How Ryerson is keeping data flowing during the pandemic
As chief information officer, Brian Lesser leads Computing and Communications Services (CCS) and is responsible for making sure Ryerson stays connected and safe online. He and his team played a pivotal role in shifting in-person classes to virtual and alternative modes of delivery, and in the transition to essential services on campus.
RT: When did you first realize COVID-19 was going to really affect how Ryerson operates?
BL: It was a gradual process that started when we began updating our pandemic plan in January. That was when Chinese authorities first confirmed the novel coronavirus was spreading from person to person. That seems like a long time ago.
RT: You had a plan specifically to keep Ryerson going during a pandemic?
BL: Yes, there was an IT plan that came out of our experience with SARS in 2002, which was updated again after H1N1 some years later.
RT: When did your team ramp up preparations for Ryerson’s COVID-19 response?
BL: In February we ramped up by identifying essential systems, making sure they could perform under increased load. Our teams started meeting online even though most of us were still onsite at that point just to make sure everything worked. We did a survey of our IT employees and found almost everyone was well equipped for working at home.
RT: How has the pandemic affected your team’s workload?
BL: Many of our staff are putting in a lot of extra hours – especially our helpdesk and instructor support staff. The Digital Media Projects team, which is part of Ryerson’s Centre for Excellence in Learning and Teaching, started work at 7:30 a.m. on Saturday, March 14 and have been working relentlessly since. They have been working hard to provide guidance to faculty and instructors and help them figure out and implement alternative ways to deliver their courses.
RT: How did things go during the transition week?
BL: The transition week was a great idea because it provided time for everyone involved in teaching to develop alternative approaches for completing their courses. They could experiment with setting up meetings in Zoom, try creating a variety of online tests in our learning management system and ask our support staff questions.
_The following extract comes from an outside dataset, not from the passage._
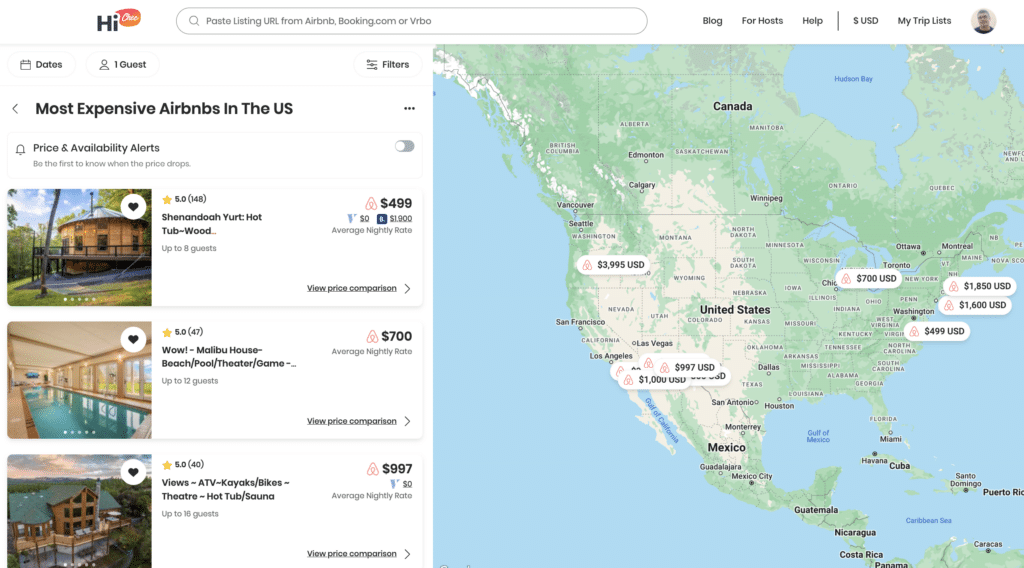Open the $ USD currency selector
1024x568 pixels.
tap(865, 21)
All things considered our services ran as they should so people could continue working with them much as they had in the past. Our staff have been fantastic. They’ve risen to all sorts of challenges. They’ve shown great thoughtfulness, resilience and determination. That’s been wonderful to experience.
"The truth is that everything has to be monitored all the time. Failing hardware has to be replaced, software updated, cyberattacks detected and responded to."
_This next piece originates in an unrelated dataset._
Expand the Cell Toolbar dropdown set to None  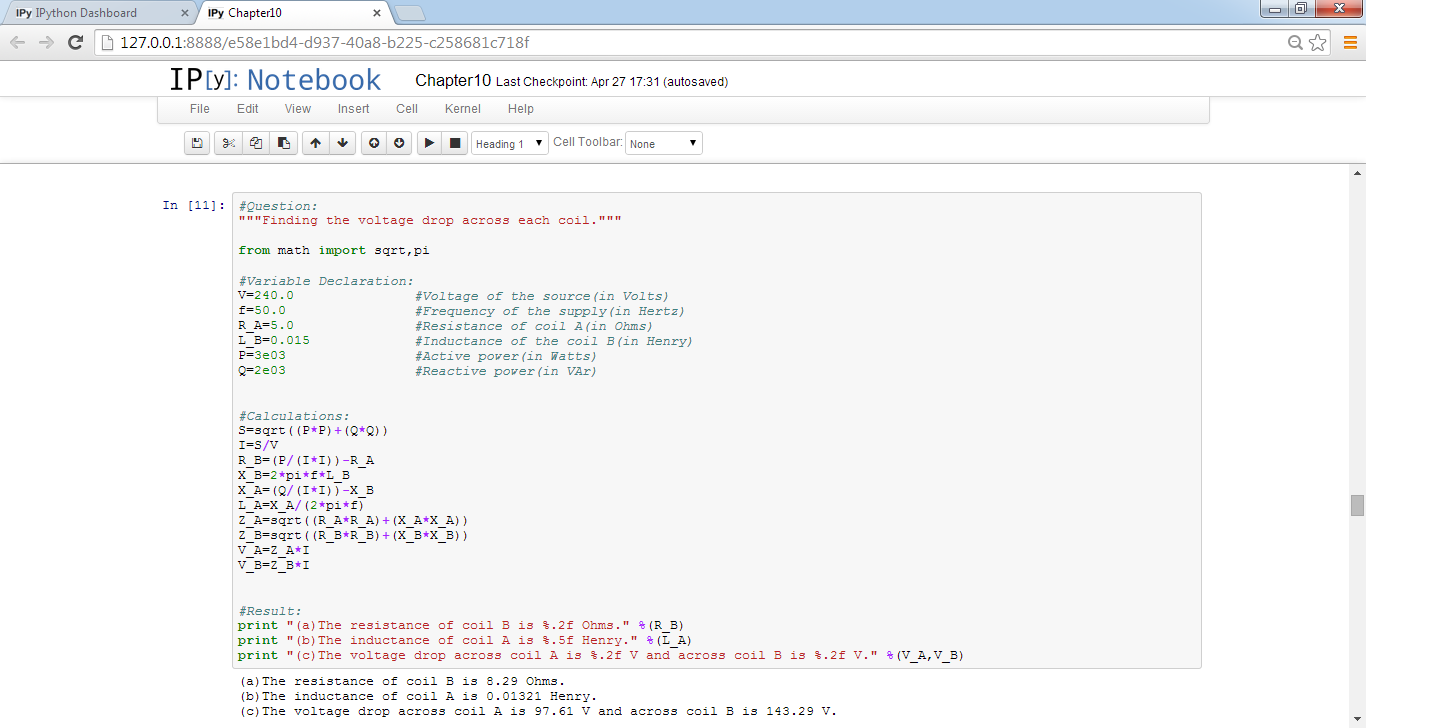663,143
RT: What misconceptions do you think persist about what it takes to keep IT and communications networks going in extraordinary times?
BL: Some people have the misconception that IT services and hardware run themselves. The truth is that everything has to be monitored all the time. Failing hardware has to be replaced, software updated, cyberattacks detected and responded to. A lot of effort has gone into automating everything we can, but we still have our hands full.
RT: What are some challenges with working from home that people might not realize?
BL: Working at home can have real benefits. Some people are relieved to not have to make the long daily commute and are grateful to spend more time with their family.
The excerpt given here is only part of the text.